— Work instructions —
Drop the pictures; give again exactly the lines from the one holding "You are a GUI" through the end of the data.

################

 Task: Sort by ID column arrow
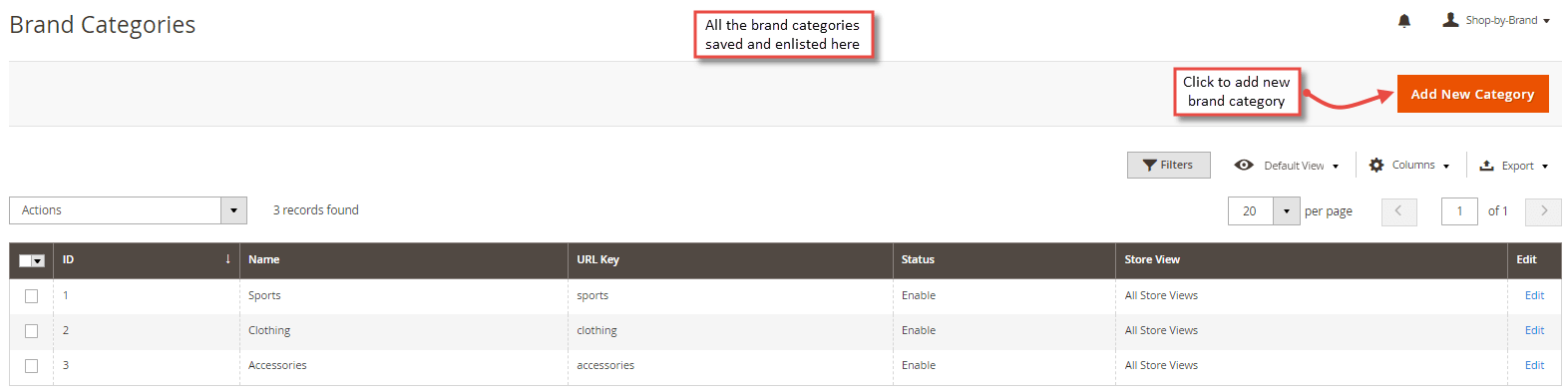[227, 259]
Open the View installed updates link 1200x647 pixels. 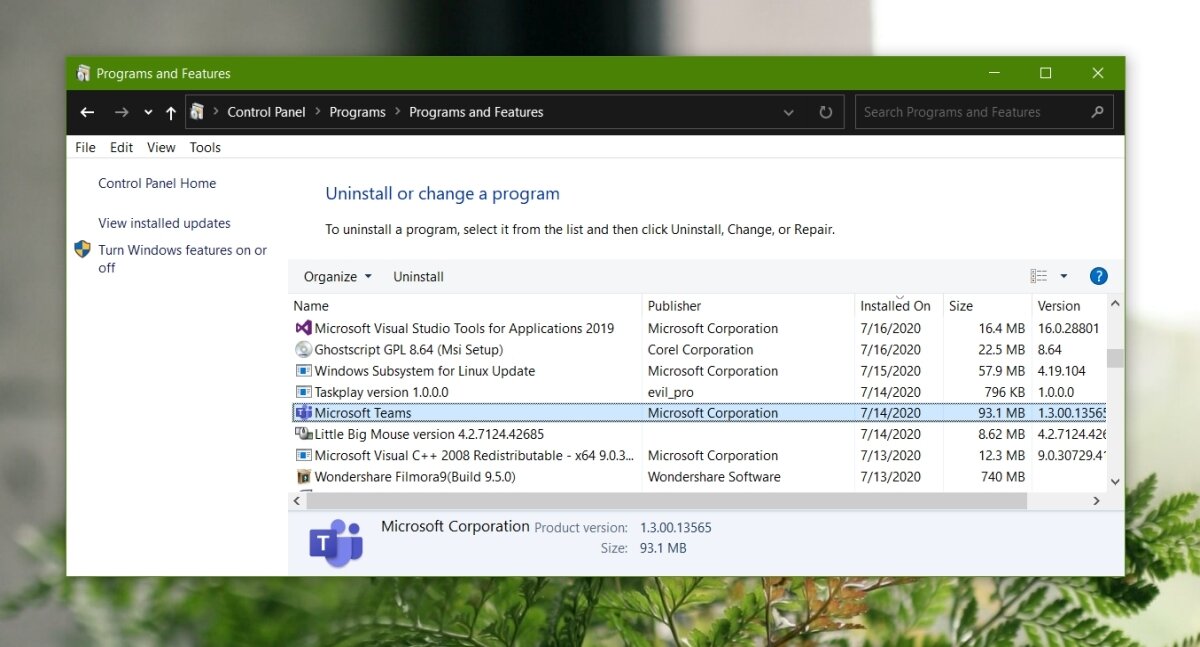coord(163,223)
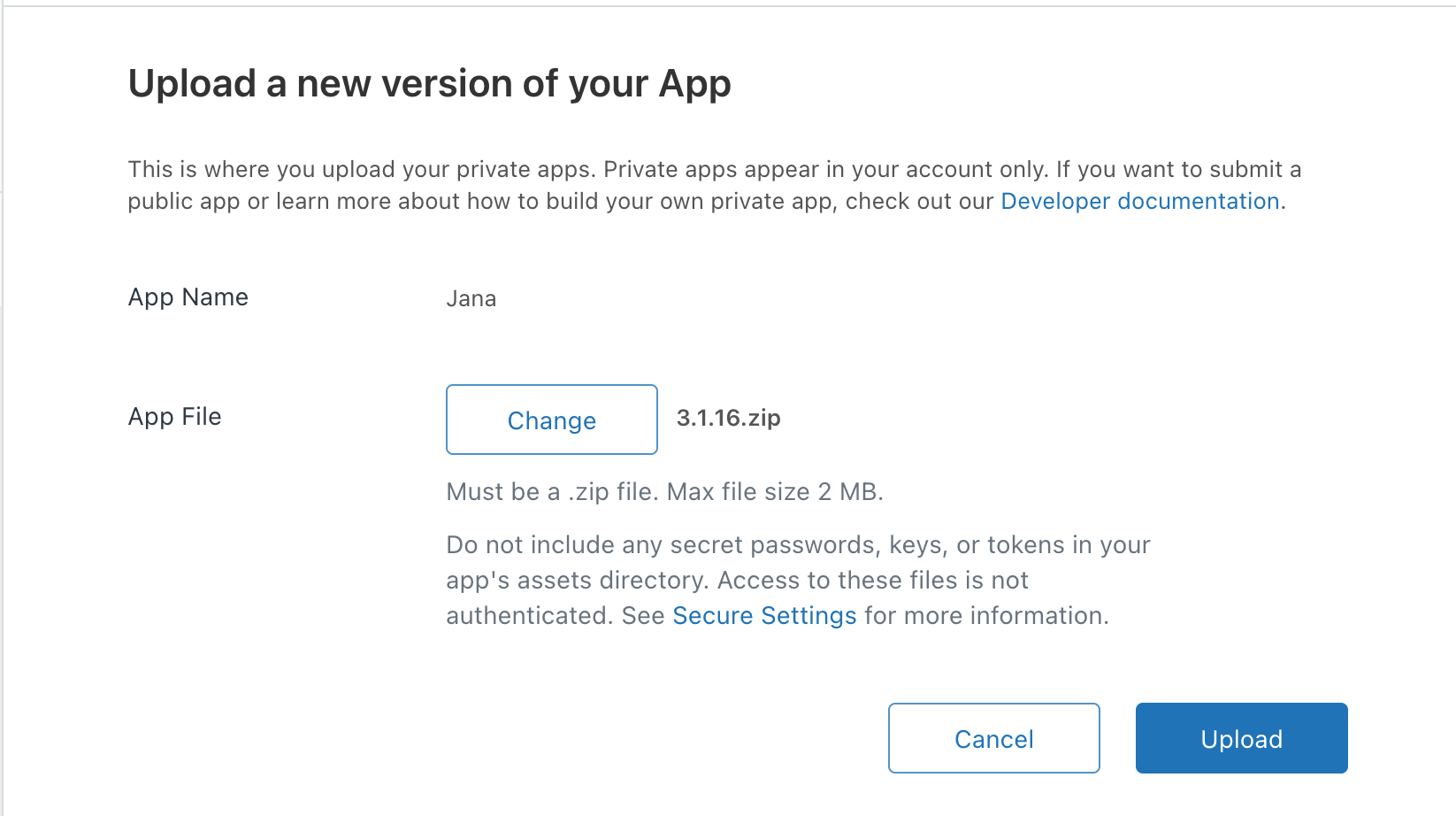This screenshot has width=1456, height=816.
Task: Open the Developer documentation link
Action: click(x=1140, y=201)
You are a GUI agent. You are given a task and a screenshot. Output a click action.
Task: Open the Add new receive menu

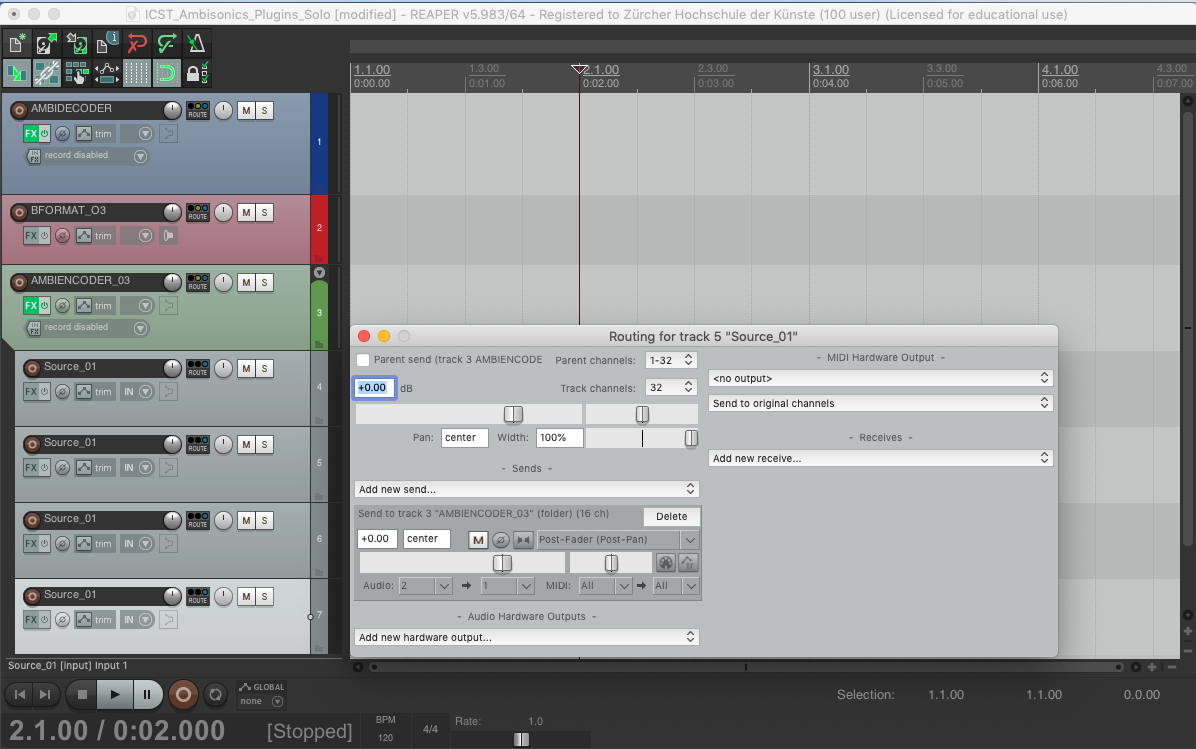coord(880,458)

################

— Exercise response —
You are a GUI agent. You are given a task and a screenshot. Output a click action.
Task: Open the Add new receive menu

coord(880,458)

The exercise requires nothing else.